McKenzie Wark – Eugene Lang College and the New School for Social Research New York – The Networked Book
Developed his book Gamer Theory with interaction with kids, teens, parents, librarians and professionals in the gaming industry. Many books are being developed this way, using the power of Web 2.0, but it is not appropriate for every title.
Have lots of tools around for different types of knowledge, but he couldn’t really find one that was appropriate for encouraging critical thinking. So they built their own. They made the paragraph the unit of thought on which people could think and comment. The comments are then placed alongside the paragraph. Its now available as a Word Press plugin (Comment Press). Navigation was resolved by displaying them like index cards, in a group of five.

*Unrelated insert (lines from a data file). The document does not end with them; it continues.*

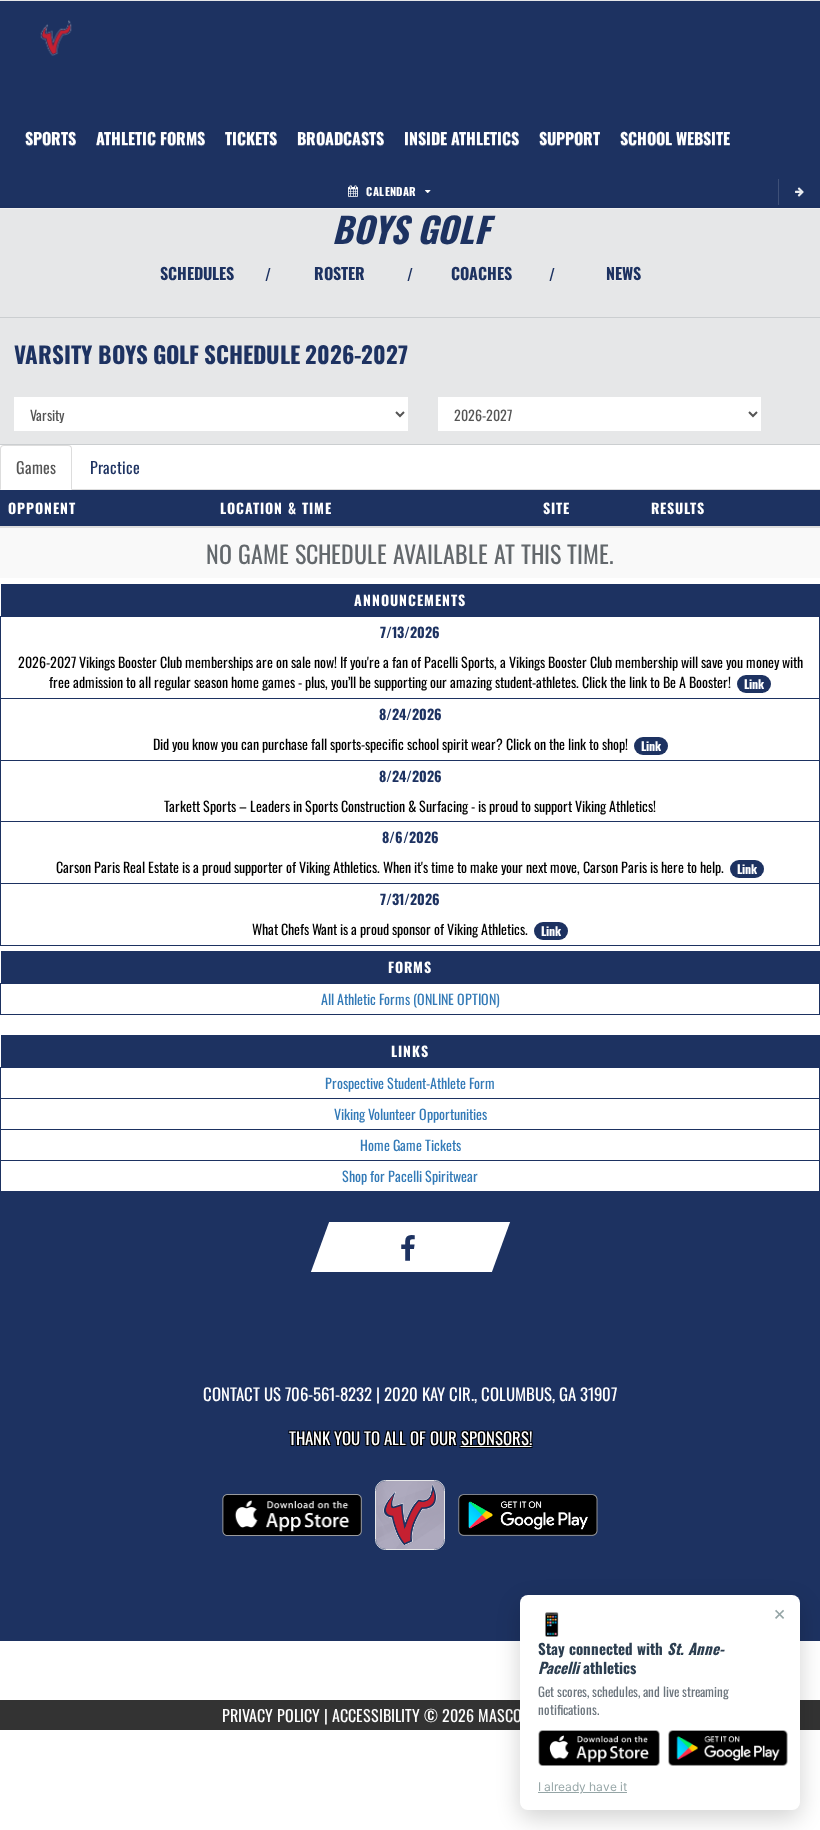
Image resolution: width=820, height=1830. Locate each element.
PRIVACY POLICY (271, 1715)
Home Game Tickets (410, 1144)
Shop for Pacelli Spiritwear (410, 1175)
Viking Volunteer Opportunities (410, 1113)
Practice (115, 467)
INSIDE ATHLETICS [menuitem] (461, 138)
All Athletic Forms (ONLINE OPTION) (410, 998)
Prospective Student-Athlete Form (410, 1082)
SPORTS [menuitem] (50, 138)
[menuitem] (150, 138)
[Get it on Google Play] (728, 1748)
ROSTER (339, 273)
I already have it (582, 1786)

He put up a pre-polished version of the book, so the majority of the work was done. However, it was an implied contract that he would read all the comments and would take them under consideration. It resulted in the whole start of the book being changed. After consideration and feedback the book was put up again for comment. Not many comments were made this time, because it was pretty much the final product and all feedback already received had been considered. Third copy was the final version.
He suggested that they offered it free online, to encourage sales. Publishers said yes – tried everything else which hadn’t worked, so lets try this! Pre-sales were over 1600 copies which was considered an overwhelming success. Third copy incorporates the comments, was better edited and looks good.
Built some stuff that didn’t work. Built a reputation index, which slid comments up a scale etc – spent tons of money on it but wasn’t used, so is no longer on the site.
(check it out at: http://www.futureofthebook.org/mckenziewark/gamertheory3.0/textarc)
Wanted to explore visualisation to explore the three dimensional space of text – gives a three dimensional paper of words that have any value in the book – working around in an arc. The start of how we could visually organise the text, from the view of the creator.
People are losing the capability of reading long non-fiction texts. Visualisation and user interaction could be two tools which could help people to re-engage with this full length of this sort of content.
Showed a video using machinima (MMOPRG world), used to illustrate a talk-show voiceover where Ken was interviewed about the Networked book. Very cool!
Never did anything in Second Life – he hated it and is glad to see its time has past. Suggested that Twitter may be the next Second Life. (ooo)
Had a real problem trying to get elements. Can deal with the text readily enough, but the use of images and music is much more complicated and expensive – overly strict copyright rules.
Media culture is broken when lawyers are trying to sue people from their own companies who are just doing things to market their products. eg. Giving products away to encourage purchases.
To get around all the restrictions imposed on images, he employed a graphic artist to create in mimic, similar images to those he was interested in using. These were licensed under Creative Commons and went along with the book.
Ironic – that people are writing books about the fact that books are disappearing and then those books disappear.
Are there boundaries between libraries and publishers and do they need to be there? The technological barriers have gone, why else are there barriers. Main barrier is the boundary between the gift economy and the commodity economy. Where the boundary lies is not really understood.
Where is the space where we can interact? Authors and publishers are bemoaning the future, but librarians are a lot more optimistic, talking rewiring and keeping people reading.
The important thing is the continuing democracy of knowledge.